Sunday 16 September 2012

ACHIEVING BENEFICIAL BACKWASH



·         Test abilities whose development is encouraged/wanted:   test what is important to test, not what is easy to test (Content Validity—if oral skills are to be encouraged, then test only oral abilities) + give them more importance than other activities (if they are given very less marks in exams, students will ignore preparing it).
·         Sample widely/unpredictably:   when tests are predictable, students/teachers focus on only those areas. Test samples should include variety of specifications (of objectives).
·         Use direct testing:    content and results are more authentic in direct testing.
·         Make testing criterion-referenced:   students are motivated since only their abilities are measured instead of them being compared to others. Students taking a norm-referenced test already have a fair idea of their position and fear of failure in competition keeps them from improving.
·         Base achievement tests on objectives:    syllabus content apch vs. basing tests on objectives
·         Ensure test is understood by students:   clear/explicit instructions
·         Provide necessary assistance to teachers:   a phonetics teacher (objective marking) should be given guidance before he is made to mark a subjective paper like novel because he might not be acquainted with the latter. 
Practicality:     along with validity and reliability, it is desired that the test should be cheap to construct, administer, score and interpret. However, validity/reliability should not be sacrificed for the sake of practicality. Instead of lowering standards, concerned authorities should pre-plan about reasonable construction and administration of a valid and reliable test. Money allocated for comparatively less important issues could be directed towards this purpose.       

RELIABILITY



·         Human beings don’t behave exactly the same way on every occasion, even when circumstances seem identical.

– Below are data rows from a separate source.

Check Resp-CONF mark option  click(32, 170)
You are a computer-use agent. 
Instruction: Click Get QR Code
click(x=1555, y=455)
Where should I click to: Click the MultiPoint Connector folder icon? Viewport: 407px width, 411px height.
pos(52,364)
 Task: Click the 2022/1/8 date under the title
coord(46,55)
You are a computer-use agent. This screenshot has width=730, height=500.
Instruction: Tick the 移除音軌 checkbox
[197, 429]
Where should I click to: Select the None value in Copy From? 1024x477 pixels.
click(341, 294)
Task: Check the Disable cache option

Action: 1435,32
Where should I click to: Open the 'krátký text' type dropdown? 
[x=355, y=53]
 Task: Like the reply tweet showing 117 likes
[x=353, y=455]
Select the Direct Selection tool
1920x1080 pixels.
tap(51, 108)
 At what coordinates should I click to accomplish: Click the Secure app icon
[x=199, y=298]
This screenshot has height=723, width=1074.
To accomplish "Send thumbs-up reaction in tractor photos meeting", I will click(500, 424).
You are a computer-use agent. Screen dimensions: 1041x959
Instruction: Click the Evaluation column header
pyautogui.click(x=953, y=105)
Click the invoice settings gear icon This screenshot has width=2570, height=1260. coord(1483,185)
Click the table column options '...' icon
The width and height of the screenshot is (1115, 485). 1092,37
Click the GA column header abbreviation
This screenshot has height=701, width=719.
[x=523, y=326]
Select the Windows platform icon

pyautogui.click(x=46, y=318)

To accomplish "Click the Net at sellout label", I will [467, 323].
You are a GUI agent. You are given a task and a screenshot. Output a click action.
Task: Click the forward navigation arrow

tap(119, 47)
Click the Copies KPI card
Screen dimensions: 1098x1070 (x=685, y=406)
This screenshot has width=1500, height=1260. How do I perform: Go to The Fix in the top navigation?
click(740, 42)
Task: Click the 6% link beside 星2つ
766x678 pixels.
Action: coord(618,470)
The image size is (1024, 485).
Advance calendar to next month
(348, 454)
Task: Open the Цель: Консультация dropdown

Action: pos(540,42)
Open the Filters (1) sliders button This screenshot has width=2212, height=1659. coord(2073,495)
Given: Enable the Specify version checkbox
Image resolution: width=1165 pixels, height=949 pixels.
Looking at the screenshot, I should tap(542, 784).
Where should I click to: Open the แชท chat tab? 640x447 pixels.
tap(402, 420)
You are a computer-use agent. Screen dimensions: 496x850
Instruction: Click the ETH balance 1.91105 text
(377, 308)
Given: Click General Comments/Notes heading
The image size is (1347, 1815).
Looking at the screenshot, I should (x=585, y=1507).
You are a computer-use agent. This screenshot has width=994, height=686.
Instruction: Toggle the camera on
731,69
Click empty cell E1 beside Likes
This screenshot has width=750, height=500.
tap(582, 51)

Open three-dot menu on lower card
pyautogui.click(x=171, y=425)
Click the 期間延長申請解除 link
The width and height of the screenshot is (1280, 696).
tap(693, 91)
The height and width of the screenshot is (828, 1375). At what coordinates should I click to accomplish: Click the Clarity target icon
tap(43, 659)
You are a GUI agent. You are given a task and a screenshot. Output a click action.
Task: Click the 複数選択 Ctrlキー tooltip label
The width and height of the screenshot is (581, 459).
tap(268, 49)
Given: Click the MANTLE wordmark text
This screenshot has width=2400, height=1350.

The solution is to construct, administer, and score tests in such a way that the results seem similar on different days/timings (Reliability).
·         Reliability Coefficient:                  Two tests on the same subject by the same group of students are compared (like validity coefficient). Ideal coefficient is 1 (test which would give same results for a particular group of students regardless of the day/time of test). 0 means unconnected results (score of one day doesn’t predict score on another day)—it is different for different skills (0.9 for vocab, 0.7 for oral test).  Test reliability (performance of candidates from occasion to occasion) and Scorer reliability (scorer’s consistency) are interrelated: if scoring is unreliable, test results are also unreliable. Objective tests (evaluated by computers) almost always give a coefficient lower than subjective tests (marked by a human)—since computers are perfectly reliable (consistent) scorers.
·         How to make tests more Reliable:
Test Reliability
Ø  Take enough samples of behavior:    the more items (questions, passages, etc) we have on a test, the more reliable that test is because many samples of behavior are representative of a person’s true behavior. However, tests shouldn’t be so long that students feel bored or tired (unrepresentative of their ability).
Ø  Restrict freedom of candidates:    students should not be given too many choices because a very broad subject might have different results on different occasions by same student (writing an essay on tourism vs. writing an essay on tourism in Kashmir—views might change with changing conditions in Kashmir). However, too much restriction might distort the task.
Ø  Write unambiguous items:    don’t ask open-ended Qs that have double interpretations or an answer different from the one anticipated by the examiner.
Ø  Provide clear/explicit instructions:   written/oral tests should have clear instructions so that students attempt the test in accordance with the scorer’s requirements.
Ø  Ensure legibility of tests:   students should not be expected to do unwanted tasks—correcting badly typed/handwritten tests (variation in font, spacing, print, etc).
Ø  Familiarity of candidates with format/testing techniques:    teachers should tell students in advance with the test format + his/her requirements
Ø  Uniform/non-distracting administration:    more differences in administrative conditions will result in more differences in test results
Scorer Reliability
Ø  Use items that need more objective marking:   fill in the blanks, MCQs, and where these are not possible (such as comprehension tasks), ask direct/unambiguous questions
Ø  Make direct comparison between students:   similar to restrict freedom of candidates. Scoring on one topic is more reliable than giving students choice to write on any one of four topics and then comparing results.
Ø  Scoring key:   examiner should anticipate all different answers/apchs of students. His scoring key should clearly state the points of totally correct and partially correct answers.
Ø  Train scorers:   scorers scoring patterns should be analyzed from time to time to ensure consistency   
Ø  Identify candidates by number:   candidates’ names/photograph should not be mentioned while marking to ensure objective scoring (because of the scorer’s prejudice for certain names, nationality, or gender).
Ø  Employ multiple/independent scoring:   type of syndicate marking. This way, a senior colleague can investigate discrepancies between scorers
·         Reliability and Validity:    a valid test must be reliable, but a reliable test may not be valid, e.g. a writing test requiring its students to write down translation equivalents of 500 words might be reliable (result will be the same/similar on different occasions), but not valid for a test of writing (doesn’t really measure a student’s writing ability).